| INFORMATION PROVIDED |
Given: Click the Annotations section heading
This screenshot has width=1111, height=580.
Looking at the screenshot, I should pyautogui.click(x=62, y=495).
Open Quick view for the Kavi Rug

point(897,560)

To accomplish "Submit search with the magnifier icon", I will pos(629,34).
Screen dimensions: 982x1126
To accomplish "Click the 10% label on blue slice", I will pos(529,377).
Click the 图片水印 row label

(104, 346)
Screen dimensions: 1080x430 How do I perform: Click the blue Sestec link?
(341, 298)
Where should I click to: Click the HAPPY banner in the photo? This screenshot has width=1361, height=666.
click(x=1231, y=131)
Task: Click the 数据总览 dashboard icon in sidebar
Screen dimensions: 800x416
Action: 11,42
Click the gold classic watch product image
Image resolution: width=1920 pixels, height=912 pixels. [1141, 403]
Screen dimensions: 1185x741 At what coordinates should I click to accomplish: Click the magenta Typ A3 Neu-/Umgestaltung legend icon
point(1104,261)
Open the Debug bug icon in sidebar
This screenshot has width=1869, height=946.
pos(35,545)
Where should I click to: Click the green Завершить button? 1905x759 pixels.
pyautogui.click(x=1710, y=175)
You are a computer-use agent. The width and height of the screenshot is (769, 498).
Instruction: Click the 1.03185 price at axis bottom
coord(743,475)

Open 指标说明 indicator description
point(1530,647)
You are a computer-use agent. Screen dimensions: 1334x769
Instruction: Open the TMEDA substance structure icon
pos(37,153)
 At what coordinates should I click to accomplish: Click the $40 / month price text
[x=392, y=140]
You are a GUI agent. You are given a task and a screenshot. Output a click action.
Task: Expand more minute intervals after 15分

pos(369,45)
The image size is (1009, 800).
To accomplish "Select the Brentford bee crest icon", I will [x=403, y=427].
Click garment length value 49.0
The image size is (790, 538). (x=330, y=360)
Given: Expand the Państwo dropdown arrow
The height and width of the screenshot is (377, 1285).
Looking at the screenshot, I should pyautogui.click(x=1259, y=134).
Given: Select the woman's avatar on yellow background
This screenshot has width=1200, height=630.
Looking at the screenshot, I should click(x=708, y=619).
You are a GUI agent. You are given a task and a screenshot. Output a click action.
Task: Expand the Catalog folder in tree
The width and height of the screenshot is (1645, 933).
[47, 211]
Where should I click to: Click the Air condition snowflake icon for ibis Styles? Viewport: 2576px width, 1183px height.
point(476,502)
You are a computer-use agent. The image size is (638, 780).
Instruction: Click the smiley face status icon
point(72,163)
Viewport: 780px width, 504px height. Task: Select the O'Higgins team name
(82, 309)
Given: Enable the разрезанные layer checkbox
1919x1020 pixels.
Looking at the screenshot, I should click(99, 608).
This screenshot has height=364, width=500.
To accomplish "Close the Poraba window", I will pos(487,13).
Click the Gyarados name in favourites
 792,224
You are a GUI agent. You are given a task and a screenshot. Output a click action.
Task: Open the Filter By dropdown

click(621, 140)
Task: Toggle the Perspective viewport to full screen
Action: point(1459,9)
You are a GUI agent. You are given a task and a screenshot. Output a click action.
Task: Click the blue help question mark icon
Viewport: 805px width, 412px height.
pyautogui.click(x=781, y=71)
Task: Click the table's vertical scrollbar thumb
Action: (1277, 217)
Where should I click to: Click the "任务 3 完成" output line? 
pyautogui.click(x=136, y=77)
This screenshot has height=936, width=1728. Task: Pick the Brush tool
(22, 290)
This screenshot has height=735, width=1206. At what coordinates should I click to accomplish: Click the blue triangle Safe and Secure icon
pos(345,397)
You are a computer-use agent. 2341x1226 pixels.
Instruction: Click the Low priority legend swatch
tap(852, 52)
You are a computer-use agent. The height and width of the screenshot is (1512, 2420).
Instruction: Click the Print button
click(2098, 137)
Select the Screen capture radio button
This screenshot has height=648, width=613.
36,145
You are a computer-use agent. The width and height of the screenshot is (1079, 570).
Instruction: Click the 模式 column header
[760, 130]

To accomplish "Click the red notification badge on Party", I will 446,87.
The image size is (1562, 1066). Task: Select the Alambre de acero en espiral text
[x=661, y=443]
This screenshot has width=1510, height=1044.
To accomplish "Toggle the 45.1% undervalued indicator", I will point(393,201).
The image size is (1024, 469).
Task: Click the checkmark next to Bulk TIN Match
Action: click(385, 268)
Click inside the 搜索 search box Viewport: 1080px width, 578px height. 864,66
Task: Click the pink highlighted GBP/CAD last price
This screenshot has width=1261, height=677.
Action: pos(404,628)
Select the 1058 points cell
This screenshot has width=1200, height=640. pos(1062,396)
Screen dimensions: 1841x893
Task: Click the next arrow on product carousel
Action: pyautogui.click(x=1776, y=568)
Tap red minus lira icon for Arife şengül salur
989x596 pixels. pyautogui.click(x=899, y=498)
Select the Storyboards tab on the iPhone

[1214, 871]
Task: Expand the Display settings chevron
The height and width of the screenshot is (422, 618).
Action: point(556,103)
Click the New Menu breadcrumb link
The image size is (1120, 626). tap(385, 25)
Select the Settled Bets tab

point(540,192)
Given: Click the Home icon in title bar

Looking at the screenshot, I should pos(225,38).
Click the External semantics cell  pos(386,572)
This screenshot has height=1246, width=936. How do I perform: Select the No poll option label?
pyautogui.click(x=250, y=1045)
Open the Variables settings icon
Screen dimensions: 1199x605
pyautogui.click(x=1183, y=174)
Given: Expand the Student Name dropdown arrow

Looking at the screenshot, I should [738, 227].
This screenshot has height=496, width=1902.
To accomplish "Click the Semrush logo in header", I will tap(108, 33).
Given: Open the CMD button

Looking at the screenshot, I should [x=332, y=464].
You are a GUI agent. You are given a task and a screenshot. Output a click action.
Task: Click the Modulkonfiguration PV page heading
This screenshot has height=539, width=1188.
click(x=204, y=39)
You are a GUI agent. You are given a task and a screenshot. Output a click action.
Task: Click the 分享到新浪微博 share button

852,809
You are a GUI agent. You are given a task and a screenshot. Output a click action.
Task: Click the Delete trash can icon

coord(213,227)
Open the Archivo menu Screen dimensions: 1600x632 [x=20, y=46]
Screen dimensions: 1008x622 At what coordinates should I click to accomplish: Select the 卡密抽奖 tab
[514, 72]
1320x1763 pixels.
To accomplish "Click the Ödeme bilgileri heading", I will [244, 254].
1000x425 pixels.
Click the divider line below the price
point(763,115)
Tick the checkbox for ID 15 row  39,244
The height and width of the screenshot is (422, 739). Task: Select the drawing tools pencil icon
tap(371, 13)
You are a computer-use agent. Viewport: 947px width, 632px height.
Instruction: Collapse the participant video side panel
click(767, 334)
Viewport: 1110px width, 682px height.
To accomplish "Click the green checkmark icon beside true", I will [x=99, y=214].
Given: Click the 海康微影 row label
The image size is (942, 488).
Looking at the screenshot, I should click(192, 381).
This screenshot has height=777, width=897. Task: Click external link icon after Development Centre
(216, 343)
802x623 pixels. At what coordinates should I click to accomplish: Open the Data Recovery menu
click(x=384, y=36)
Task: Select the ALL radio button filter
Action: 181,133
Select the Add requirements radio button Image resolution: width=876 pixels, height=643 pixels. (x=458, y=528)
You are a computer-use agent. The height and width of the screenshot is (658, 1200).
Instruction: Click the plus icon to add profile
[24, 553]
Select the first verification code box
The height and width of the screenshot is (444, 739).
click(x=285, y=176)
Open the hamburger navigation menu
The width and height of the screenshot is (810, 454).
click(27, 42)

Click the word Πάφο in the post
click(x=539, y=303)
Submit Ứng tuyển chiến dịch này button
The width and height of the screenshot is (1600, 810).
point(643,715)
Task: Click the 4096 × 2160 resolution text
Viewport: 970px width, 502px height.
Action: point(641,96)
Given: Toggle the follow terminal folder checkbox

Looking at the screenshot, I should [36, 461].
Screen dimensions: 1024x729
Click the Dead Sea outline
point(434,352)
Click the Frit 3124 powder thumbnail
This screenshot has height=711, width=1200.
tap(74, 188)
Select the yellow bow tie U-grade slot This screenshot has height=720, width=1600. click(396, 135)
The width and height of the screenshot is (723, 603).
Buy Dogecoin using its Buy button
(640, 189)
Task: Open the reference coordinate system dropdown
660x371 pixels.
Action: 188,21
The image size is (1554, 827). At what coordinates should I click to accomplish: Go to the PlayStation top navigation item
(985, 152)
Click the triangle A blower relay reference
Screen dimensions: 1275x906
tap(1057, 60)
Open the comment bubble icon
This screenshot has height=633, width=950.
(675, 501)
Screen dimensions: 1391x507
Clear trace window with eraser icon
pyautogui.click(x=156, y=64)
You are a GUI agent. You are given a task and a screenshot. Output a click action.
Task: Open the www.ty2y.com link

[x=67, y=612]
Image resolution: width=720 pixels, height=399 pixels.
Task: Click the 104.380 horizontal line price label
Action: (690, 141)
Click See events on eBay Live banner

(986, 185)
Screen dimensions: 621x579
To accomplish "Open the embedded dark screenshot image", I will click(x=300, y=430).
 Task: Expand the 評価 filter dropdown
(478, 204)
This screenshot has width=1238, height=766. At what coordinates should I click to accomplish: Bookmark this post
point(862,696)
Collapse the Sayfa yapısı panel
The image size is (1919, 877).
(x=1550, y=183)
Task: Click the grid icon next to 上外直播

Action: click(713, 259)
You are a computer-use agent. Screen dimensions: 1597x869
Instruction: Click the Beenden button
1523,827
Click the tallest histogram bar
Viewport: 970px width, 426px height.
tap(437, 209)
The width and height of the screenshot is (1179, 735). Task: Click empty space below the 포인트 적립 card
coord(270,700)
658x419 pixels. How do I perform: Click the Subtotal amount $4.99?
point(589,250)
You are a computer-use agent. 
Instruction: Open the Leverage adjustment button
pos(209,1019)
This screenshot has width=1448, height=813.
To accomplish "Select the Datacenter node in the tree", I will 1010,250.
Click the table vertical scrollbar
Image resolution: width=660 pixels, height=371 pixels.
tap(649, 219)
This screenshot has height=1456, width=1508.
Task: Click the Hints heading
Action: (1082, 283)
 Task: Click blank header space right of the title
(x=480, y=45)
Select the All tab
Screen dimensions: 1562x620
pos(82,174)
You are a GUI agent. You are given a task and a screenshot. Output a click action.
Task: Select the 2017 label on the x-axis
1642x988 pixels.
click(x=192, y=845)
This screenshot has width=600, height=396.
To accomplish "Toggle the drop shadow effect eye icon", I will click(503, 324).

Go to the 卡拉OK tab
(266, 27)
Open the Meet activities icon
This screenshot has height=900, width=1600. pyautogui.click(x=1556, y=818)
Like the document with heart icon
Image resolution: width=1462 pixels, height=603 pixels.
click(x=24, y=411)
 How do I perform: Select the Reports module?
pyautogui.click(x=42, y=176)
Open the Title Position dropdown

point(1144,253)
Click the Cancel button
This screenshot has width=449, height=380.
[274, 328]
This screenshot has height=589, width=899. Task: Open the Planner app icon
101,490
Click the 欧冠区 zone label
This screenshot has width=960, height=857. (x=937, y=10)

| AIM OF THE TASK |
Word for word, output the lines of the data from its first line through the line where "Screen dimensions: 982x1126" appears, and stop there.

| TASK OUTPUT |
Given: Click the Annotations section heading
This screenshot has width=1111, height=580.
Looking at the screenshot, I should pyautogui.click(x=62, y=495).
Open Quick view for the Kavi Rug

point(897,560)

To accomplish "Submit search with the magnifier icon", I will pos(629,34).
Screen dimensions: 982x1126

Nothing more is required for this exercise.